> _Supplied information_:
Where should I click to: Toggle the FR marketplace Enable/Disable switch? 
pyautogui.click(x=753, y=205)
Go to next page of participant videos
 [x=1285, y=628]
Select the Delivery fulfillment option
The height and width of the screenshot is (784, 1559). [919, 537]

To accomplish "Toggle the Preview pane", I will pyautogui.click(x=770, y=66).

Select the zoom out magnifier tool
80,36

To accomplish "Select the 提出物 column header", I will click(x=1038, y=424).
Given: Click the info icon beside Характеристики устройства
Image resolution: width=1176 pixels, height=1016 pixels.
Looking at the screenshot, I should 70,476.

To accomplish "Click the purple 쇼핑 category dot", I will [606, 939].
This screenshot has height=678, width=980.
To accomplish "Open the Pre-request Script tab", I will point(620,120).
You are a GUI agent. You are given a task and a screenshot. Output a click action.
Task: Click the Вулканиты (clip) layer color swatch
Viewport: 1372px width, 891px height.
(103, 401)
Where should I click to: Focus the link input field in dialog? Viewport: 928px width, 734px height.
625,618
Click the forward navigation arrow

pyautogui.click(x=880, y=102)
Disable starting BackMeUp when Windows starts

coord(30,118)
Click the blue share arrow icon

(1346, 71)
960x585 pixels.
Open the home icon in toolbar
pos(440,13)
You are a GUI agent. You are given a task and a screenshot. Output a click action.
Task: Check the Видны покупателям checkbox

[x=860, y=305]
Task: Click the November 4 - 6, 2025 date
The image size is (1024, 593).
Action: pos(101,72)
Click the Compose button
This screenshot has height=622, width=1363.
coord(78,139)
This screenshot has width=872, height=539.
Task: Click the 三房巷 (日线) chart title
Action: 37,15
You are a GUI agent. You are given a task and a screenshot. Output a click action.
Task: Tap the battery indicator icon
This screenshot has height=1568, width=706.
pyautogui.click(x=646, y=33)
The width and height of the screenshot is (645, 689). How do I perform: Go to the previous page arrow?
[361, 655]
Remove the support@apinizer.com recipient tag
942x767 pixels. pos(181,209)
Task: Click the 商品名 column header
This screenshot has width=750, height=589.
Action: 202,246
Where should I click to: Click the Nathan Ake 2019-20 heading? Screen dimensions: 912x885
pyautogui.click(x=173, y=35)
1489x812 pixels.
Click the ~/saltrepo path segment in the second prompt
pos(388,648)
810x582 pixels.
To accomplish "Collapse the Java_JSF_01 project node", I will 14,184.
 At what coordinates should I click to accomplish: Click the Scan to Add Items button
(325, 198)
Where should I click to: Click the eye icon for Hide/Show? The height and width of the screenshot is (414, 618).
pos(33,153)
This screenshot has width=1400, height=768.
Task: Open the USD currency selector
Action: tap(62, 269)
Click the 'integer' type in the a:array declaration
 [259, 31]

> _Exercise goal_: Where "will" occurs in a line of the data above, count that line. Give the final count and no other words.

> _Written response_: 5